What about Joe's successor? I could be proved wrong but Andy Farrell hasn't shown just yet that he can be a front-of-house man eventually or at all. The players say he is brilliant and they respect him.

It might be the difference between a number one and a number two. Alex Ferguson had a litany of assistants who struggled in the leading role. The players respect Andy Farrell but they fear Joe Schmidt - it is an unsubtle difference.


Farrell's England career as a player and coach was only 50-50 - his biggest contribution to the England cause was his son Owen. In the disastrous 2015 World Cup in England, Farrell copped a bit of flak for having too much say/sway in selection. The Sam Burgess accession into the squad was a Farrell ploy. It did not work and the lynch mob went to town on that particular issue.

Sticking Stuart Lancaster onto the new Ireland coaching ticket might be a little more complex than you might think. Farrell's stock rose on the Lions tour of New Zealand (2017) and Australia (2013). There was a significant jump in quality of strategy and the means of conveying it to the players. There was a very enthusiastic response from senior Lions players.

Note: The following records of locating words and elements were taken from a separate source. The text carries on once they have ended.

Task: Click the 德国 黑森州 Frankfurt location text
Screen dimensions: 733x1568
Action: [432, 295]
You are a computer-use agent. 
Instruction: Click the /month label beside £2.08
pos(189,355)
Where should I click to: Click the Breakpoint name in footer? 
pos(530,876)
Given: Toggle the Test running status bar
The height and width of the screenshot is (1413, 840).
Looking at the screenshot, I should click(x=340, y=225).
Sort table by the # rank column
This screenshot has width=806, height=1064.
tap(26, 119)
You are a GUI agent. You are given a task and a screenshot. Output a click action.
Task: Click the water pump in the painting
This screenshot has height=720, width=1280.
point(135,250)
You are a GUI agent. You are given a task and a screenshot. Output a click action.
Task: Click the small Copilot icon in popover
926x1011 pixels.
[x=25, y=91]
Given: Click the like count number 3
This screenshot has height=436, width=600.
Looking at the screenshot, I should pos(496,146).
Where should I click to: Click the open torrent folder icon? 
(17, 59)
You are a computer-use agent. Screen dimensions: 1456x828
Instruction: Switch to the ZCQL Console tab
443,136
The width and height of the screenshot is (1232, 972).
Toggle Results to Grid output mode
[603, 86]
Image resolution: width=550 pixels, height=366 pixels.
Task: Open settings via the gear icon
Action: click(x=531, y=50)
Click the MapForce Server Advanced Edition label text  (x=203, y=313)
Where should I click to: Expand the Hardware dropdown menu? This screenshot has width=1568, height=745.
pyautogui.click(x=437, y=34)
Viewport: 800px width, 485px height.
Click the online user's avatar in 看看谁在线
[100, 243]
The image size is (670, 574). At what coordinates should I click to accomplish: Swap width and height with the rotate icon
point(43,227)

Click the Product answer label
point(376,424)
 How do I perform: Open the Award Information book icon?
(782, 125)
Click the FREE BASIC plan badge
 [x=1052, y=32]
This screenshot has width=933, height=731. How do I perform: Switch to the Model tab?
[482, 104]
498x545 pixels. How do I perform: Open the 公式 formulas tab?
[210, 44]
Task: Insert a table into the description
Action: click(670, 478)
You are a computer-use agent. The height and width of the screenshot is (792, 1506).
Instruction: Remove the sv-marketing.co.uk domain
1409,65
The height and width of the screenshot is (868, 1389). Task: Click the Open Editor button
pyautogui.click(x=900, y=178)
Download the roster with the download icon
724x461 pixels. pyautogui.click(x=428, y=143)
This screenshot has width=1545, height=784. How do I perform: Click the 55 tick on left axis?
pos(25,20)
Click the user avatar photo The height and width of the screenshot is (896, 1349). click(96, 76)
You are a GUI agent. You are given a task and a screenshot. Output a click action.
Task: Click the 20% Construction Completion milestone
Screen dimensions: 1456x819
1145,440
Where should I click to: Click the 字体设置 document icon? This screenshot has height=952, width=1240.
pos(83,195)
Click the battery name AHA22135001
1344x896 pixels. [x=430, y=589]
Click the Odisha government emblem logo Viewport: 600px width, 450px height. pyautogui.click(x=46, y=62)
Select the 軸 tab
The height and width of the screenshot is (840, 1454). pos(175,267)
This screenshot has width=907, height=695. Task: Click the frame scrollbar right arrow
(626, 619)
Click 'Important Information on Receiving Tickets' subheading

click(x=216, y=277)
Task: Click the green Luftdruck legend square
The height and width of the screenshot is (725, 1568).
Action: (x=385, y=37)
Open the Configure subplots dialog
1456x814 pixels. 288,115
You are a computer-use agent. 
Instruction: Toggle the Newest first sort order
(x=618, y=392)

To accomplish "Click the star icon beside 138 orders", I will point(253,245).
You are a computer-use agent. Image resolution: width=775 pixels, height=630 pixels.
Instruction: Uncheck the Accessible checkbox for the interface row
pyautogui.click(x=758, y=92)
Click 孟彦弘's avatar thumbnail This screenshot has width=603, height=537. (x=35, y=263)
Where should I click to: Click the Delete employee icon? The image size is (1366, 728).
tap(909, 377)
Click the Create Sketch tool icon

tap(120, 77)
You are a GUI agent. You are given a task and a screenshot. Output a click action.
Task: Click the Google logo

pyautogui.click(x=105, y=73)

It is the key factor in being a head coach - getting your message across - if indeed you have a message.

We all know that our players in the provinces have improved markedly over the last 10 years. It comes from the top down. Are we certain that will continue?

Joe's management team have become much better coaches because they are learning from the master. When the master is spending time with his family - a noble aspiration - what happens when Andy Farrell walks into his first team meeting in Carton House to talk with the Ireland squad as its new supremo?

Do we have Alex Ferguson or Steve McClaren?